Momenteel hebben beide werk-id's dezelfde doelnummerplaat. Om de volgende stappen uit te voeren, moet u de werk-id en de doelnummerplaat-id ophalen. U kunt deze informatie ophalen uit de werkgegevens voor de inkooporderregel en de verkooporderregel. U kunt ook naar Magazijnbeheer > Werk > Werkdetails gaan en filteren op werk waar de waarde van Magazijn is ingesteld op 51.

  1. Ga op het mobiele apparaat naar de Inkomend > Opslag van inkoop en voer het nummer van de doelnummerplaat van het werk in.

  2. Voer in het veld Id de identificatiecode voor de doelnummerplaat uit de werkdetails in.

    Op de pagina voor cross-dockingverzamelen worden de orderverzamellocatie (RECV), de doelnummerplaat (nummerplaat), het artikel (A0001) en de hoeveelheid (3) getoond.

  3. Selecteer OK.

  4. Voer in het veld Doel-NP een doelnummerplaat in voor de nummerplaat-id die moet worden weggezet (cross-docked) naar de verzendlocatie.
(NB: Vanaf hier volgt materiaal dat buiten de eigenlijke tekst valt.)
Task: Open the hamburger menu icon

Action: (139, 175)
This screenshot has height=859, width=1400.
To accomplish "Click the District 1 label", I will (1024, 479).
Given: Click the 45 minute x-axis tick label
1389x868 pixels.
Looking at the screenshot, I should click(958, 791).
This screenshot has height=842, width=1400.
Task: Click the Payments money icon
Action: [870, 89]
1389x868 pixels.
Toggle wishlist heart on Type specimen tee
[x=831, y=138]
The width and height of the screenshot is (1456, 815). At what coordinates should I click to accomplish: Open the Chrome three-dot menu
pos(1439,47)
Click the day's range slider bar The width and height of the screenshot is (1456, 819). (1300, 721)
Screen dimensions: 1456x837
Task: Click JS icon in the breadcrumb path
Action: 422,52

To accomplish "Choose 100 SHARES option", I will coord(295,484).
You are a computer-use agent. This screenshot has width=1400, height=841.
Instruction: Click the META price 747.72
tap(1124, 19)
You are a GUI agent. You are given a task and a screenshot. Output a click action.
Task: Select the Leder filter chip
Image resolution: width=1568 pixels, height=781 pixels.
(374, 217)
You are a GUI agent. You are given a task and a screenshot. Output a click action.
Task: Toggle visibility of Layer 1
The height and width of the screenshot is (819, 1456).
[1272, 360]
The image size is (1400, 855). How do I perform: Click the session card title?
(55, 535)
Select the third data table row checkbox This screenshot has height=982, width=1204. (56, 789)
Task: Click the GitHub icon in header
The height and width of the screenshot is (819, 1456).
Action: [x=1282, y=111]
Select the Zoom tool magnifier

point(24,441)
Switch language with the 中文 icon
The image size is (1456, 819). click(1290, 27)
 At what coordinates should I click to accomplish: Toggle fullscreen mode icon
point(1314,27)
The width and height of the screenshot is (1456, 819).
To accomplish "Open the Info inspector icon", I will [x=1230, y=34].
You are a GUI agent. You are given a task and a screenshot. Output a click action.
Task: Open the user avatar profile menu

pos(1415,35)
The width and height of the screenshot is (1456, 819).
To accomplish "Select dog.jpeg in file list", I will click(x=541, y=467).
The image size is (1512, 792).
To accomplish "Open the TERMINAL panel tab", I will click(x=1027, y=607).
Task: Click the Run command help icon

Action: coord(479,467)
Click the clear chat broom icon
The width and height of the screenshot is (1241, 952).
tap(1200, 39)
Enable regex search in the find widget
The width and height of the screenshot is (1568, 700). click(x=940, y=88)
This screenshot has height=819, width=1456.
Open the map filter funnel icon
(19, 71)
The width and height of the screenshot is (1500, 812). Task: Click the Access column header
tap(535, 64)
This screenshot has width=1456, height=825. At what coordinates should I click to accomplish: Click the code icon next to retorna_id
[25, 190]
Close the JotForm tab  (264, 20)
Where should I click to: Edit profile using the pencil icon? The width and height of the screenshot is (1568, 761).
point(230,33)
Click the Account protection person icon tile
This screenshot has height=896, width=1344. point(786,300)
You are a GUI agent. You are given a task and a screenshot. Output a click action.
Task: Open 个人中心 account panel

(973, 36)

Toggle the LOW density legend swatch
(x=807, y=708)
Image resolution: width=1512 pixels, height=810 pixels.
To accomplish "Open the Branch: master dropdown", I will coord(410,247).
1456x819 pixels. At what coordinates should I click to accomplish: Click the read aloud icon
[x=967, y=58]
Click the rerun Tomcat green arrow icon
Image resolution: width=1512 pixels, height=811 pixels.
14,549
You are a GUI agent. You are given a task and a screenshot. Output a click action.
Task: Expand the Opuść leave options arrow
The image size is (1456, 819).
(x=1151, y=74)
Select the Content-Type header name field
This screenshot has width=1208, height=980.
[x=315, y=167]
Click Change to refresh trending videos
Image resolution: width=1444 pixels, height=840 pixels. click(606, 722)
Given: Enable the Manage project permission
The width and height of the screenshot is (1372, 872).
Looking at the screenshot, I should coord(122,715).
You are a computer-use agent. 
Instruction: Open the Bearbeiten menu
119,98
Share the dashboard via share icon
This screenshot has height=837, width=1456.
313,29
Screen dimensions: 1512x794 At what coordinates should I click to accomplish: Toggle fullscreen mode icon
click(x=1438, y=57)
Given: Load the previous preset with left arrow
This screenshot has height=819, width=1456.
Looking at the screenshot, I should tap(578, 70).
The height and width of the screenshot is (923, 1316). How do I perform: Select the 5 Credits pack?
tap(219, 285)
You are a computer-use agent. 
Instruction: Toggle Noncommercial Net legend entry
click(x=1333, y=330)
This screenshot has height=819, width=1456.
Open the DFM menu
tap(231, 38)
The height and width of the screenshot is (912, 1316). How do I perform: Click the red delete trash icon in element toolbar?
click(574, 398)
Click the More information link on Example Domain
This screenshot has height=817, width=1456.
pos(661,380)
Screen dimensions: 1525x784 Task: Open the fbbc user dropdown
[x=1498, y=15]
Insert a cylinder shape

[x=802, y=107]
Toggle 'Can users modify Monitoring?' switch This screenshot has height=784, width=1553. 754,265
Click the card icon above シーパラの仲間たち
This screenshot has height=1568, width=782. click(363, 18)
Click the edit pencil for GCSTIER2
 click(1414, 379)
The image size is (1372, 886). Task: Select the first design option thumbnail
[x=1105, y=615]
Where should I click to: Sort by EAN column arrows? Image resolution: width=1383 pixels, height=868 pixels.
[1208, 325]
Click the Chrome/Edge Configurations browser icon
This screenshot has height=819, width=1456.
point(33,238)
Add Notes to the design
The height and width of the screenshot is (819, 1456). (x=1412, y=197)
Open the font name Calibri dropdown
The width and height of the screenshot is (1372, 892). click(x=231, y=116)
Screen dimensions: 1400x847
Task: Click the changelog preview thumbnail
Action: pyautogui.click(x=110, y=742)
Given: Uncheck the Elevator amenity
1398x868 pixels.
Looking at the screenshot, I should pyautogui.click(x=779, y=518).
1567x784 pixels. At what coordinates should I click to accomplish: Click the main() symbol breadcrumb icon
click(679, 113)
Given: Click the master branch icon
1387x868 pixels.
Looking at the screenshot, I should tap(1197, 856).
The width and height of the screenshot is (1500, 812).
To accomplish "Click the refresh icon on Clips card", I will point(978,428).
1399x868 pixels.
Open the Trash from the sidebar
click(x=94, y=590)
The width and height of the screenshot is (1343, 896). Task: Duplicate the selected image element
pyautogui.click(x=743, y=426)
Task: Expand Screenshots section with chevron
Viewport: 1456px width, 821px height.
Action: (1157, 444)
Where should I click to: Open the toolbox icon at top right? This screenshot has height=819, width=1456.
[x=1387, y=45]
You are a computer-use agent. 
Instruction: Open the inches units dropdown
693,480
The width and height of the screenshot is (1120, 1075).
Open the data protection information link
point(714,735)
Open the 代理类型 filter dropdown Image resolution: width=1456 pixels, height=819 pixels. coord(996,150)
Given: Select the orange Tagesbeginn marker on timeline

U kunt elke gewenste nummerplaat-id selecteren.

  5. Selecteer OK.

  6. Voer op de volgende pagina in het veld Id de identificatiecode voor de doelnummerplaat in.

  7. Selecteer OK.

  8. Bevestig het werk voor het verzamelen van de resterende hoeveelheid van 2 en selecteer OK.

  9. Selecteer op de volgende pagina Gereed om het orderverzamelproces te beëindigen en het wegzetproces te starten.

    De mobiele app geeft u de locatie en de nummerplaat weer waarop u het artikel kunt wegzetten.

  10. Bevestig de bulkopslag Wegzetten door OK te selecteren.

  11. Bevestig op de volgende pagina de cross-docking Wegzetten door op OK te klikken.

    U ontvangt de melding Werk voltooid.

  12. Selecteer Annuleren om af te sluiten.

In de volgende afbeelding wordt weergegeven hoe het voltooide cross-dockingwerk kan worden weergegeven in Microsoft Dynamics 365 Supply Chain Management.

Cross-dockingwerk voltooid.

Notitie

Als u Alleen Warehouse Management gebruikt (waarin inkomende en uitgaande verzendorders worden gebruikt), gebruikt u de bronsysteemconfiguratie om te definiëren of het vrijgave naar magazijnproces cross-dockaanvragen moet converteren (cross-docking van orderregels voor uitgaande verzending) naar markeringen voordat het geplande cross-docksjablonen evalueert waarbij het veld Vraagvereisten is ingesteld op Markeren.

Als u deze logica wilt gebruiken, geeft u de aangevraagde hoeveelheden voor cross-docking op als onderdeel van de berichtgegevens Cross-dockregel voor uitgaande verzendingsorder (OutboundShipmentOrderLineCrossDockMessages) die zijn gekoppeld aan de berichtgegevens Inkomende verzendorderregels (InboundShipmentOrderLineMessages) door dezelfde waarde in te stellen in het veld CrossDockSourceID. U kunt deze gegevens controleren op het tabblad Cross-dockaanvragen op het sneltabblad Regeldetails van de pagina Uitgaande verzendorders.